С XVIII века население Парижа утрачивает благопристойность и значительно увеличивается; город получает прозвище «Новый Вавилон». Помимо потребности в безопасности интенсификация освещения свидетельствует об экономическом процветании людей и учреждений, о страсти представителей новой элиты — банкиров, откупщиков, нуворишей сомнительного происхождения и карьеры — «ко всему сверкающему»: отсюда этот вкус к яркому свету, не приглушаемому абажуром, а, наоборот, усиливаемому игрой зеркал, которые умножают свет до бесконечности и оказываются уже не просто зеркалами, но ослепительными рефлекторами. Освещение a giorno [14] выходит за границы тех мест, где его функцией было окружение реального иллюзорным ореолом, — театров, дворцов, богатых отелей и пышных садов.

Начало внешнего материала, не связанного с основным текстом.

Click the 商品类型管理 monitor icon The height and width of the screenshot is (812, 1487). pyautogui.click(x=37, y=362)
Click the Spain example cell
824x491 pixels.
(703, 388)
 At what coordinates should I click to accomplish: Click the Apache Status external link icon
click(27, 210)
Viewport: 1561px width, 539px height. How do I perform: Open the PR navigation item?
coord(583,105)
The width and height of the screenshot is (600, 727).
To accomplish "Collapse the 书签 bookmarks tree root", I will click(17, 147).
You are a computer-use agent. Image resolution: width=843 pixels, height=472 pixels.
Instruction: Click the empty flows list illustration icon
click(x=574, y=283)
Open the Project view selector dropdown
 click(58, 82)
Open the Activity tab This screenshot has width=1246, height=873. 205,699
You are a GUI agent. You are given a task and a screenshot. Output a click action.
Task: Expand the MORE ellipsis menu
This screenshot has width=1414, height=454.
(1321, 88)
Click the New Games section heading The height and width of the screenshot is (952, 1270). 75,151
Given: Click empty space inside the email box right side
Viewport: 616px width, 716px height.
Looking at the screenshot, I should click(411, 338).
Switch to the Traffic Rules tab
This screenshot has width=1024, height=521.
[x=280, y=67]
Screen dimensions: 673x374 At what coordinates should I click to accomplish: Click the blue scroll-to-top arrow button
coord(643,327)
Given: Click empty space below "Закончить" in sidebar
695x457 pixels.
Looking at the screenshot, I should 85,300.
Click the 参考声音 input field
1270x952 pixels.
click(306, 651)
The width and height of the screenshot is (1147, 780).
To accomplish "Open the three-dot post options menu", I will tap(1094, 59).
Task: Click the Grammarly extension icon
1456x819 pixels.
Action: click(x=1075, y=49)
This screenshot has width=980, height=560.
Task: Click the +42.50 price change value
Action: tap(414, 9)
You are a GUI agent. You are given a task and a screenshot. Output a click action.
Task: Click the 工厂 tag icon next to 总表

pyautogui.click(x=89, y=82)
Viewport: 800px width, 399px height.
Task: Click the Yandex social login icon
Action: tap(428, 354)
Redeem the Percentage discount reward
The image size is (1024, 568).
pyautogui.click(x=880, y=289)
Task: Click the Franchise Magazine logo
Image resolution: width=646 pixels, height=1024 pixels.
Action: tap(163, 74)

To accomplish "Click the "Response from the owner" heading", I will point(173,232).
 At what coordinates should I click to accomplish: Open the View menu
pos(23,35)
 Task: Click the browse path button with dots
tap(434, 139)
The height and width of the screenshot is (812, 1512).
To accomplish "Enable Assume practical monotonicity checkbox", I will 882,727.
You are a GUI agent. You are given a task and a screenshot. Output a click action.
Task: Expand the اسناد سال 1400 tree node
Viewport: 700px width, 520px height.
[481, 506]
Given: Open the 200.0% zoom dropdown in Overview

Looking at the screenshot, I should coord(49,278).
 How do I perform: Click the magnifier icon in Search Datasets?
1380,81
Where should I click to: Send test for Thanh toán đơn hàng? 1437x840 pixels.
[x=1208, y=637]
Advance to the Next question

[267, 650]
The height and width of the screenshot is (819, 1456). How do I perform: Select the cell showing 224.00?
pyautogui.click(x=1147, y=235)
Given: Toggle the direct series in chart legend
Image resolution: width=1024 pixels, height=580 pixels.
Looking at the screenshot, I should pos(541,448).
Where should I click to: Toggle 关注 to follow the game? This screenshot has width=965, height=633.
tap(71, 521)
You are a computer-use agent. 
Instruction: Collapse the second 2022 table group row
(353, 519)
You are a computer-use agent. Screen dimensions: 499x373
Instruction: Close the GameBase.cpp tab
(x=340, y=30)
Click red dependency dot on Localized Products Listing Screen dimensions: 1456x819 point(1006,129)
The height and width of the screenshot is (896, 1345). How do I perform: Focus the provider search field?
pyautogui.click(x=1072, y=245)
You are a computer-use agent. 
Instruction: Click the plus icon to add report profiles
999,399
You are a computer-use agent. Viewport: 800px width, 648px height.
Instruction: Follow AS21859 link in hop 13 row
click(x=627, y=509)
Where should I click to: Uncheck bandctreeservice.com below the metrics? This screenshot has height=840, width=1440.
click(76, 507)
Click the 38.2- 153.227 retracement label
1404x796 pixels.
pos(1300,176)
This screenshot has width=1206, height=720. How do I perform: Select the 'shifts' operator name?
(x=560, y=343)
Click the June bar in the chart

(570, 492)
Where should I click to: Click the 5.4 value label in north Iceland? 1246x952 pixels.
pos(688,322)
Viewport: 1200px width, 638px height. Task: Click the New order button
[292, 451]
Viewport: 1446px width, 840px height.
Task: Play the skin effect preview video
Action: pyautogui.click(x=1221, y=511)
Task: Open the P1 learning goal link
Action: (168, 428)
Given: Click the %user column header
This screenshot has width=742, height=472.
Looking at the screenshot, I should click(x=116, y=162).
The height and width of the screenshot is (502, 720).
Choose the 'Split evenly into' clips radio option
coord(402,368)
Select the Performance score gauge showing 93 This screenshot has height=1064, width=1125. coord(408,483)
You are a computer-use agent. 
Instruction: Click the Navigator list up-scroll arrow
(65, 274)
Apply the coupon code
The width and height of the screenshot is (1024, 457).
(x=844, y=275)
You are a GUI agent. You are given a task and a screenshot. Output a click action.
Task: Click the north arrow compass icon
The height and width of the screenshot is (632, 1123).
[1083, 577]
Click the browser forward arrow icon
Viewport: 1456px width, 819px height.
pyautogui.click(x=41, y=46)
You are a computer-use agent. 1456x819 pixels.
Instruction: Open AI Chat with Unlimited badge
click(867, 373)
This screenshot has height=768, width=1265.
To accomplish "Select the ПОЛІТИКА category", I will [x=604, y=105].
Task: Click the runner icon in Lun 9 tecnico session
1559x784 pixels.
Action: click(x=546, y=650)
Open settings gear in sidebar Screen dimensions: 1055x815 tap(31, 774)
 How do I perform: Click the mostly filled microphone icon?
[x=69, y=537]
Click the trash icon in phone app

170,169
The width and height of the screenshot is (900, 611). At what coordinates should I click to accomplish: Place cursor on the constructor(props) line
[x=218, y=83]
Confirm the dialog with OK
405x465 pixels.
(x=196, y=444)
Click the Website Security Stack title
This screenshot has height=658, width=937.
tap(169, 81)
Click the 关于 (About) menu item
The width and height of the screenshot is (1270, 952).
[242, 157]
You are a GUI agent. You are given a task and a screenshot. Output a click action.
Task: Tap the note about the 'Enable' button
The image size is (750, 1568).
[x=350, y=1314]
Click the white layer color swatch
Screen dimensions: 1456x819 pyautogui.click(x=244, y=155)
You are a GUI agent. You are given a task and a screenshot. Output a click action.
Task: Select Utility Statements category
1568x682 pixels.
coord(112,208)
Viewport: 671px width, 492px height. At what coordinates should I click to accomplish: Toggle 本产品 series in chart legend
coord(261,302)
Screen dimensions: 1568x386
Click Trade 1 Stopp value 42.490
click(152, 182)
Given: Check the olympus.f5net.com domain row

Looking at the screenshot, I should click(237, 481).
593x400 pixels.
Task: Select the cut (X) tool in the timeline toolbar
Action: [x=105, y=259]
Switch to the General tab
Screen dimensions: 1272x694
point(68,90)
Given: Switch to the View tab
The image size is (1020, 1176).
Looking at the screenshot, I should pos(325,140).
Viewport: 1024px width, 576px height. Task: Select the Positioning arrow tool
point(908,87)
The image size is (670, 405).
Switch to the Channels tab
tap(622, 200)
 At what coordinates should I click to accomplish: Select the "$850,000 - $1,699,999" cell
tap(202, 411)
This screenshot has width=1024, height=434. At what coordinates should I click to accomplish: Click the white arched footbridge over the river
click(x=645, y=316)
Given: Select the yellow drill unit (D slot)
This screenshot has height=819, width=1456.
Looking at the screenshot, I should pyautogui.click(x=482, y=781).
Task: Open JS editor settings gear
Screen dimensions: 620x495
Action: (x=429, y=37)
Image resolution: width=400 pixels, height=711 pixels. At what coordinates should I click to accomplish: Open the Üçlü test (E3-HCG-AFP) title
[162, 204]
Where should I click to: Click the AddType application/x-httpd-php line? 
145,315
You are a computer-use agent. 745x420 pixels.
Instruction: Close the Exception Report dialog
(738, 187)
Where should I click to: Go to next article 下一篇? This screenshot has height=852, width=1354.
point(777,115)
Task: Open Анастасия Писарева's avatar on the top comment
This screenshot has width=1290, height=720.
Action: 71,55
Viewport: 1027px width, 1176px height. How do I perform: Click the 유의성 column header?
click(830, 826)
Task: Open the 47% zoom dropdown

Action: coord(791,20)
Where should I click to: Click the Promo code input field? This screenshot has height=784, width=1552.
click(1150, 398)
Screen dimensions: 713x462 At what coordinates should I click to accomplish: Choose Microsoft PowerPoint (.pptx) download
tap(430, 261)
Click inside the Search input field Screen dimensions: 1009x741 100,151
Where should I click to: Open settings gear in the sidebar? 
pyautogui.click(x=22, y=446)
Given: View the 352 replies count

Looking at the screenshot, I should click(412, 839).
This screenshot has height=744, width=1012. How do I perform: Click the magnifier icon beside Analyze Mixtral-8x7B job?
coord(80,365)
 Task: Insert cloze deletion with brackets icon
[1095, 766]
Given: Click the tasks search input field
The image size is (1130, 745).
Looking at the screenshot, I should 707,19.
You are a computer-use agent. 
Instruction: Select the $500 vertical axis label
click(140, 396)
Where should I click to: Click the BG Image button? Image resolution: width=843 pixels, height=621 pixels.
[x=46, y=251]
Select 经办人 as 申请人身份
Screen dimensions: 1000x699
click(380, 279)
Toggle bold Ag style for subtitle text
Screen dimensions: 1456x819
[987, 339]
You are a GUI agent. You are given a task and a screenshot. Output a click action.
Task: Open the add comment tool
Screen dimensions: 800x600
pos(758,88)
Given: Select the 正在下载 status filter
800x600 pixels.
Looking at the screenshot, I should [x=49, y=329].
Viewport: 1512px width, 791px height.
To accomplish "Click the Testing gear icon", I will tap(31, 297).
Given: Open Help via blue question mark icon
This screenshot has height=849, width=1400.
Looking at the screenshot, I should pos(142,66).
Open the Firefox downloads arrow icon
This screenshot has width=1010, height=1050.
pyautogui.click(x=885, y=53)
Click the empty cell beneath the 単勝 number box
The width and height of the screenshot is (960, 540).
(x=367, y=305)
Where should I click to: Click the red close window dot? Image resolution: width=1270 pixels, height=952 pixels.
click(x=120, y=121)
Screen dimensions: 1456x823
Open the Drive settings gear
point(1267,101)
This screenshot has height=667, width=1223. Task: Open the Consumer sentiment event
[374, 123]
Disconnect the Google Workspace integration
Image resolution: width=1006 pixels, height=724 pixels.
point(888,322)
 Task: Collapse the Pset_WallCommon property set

Этот искусственный свет сам по себе является зрелищем, которое быстро становится общедоступным; возникает публичное освещение, свет демократизируется, его призвание теперь — пустить пыль в глаза каждому. Со времен старинных фейерверков и до иллюминаций инженера Филиппа Лебона, изобретателя газового освещения, который в разгаре социальной революции открыл для всеобщего обозрения отель Сенелей, дабы прохожие стали свидетелями его достижения, ночные улицы полнятся людьми, созерцающими творения осветителей и пиротехников, называемых в народе импрессионистами. [15]
14
Дневное (итал.). — Прим. пер.
15
См.: Deribere M.-P. Préhistoire et histoire de la lumière. Paris: France-Empire, 1979.
Между тем постоянное желание «Больше света!» приводит к не известной ранее преждевременной слабости зрения, слепоте, в результате чего и приобретает свой подлинный смысл изобретенная Ньепсом анатомическая конверсия зрения, передача его в ведение искусственных сетчаток. [16] В самом деле, в режиме постоянного ослепления хрусталик глаза быстро теряет свою амплитуду аккомодации. Госпожа де Жанли, гувернантка детей Филиппа Эгалите и современница Ньепса, сообщает об издержках, которые повлекло это злоупотребление освещением: «С тех пор как вошли в моду лампы, молодые люди носят очки, и хорошие глаза остались лишь у стариков, которые сохранили привычку читать и писать при свете свечи, прикрытой козырьком».
16
См.: Correspondance avec Claude Niepce, 1816.
Развращенный крестьянин и парижский гуляка Ре-тифа де ла Бретона, этот наделенный острым деревенским глазом наблюдатель, постепенно уступает место новому персонажу без имени и возраста, который ищет на улицах уже не человека, как Диоген с его зажженным средь бела дня фонарем, но собственно свет, ибо где свет, там и люди. Согласно Эдгару По, человек этот живет уже не в большом городе (в данном случае — в Лондоне), но в густой толпе, и его единственным маршрутом является маршрут человеческого потока, куда бы он ни шел и где бы ни находился. Все было темно и при этом великолепно, — пишет По; единственное, чего человек боится, — это опасность потерять толпу из-за причудливых световых эффектов, из-за быстроты, с которой ускользает этот мир света… Он хмурит брови, его глаза странно носятся туда-сюда, меж всеми, кто его окружает, — глаза, омываемые потоком образов, этим движением, в котором одну фигуру то и дело проглатывает другая и фланирующий темп позволяет уделить каждому лицу не более одного взгляда. Когда автор, измотанный часами преследования, наконец останавливается перед человеком, тот, замерев на мгновение, невидяще смотрит на него, после чего возобновляет свое неумолимое движение. [17]
17
См.: По Э. А. Человек толпы. М., 1970. С. 278–284.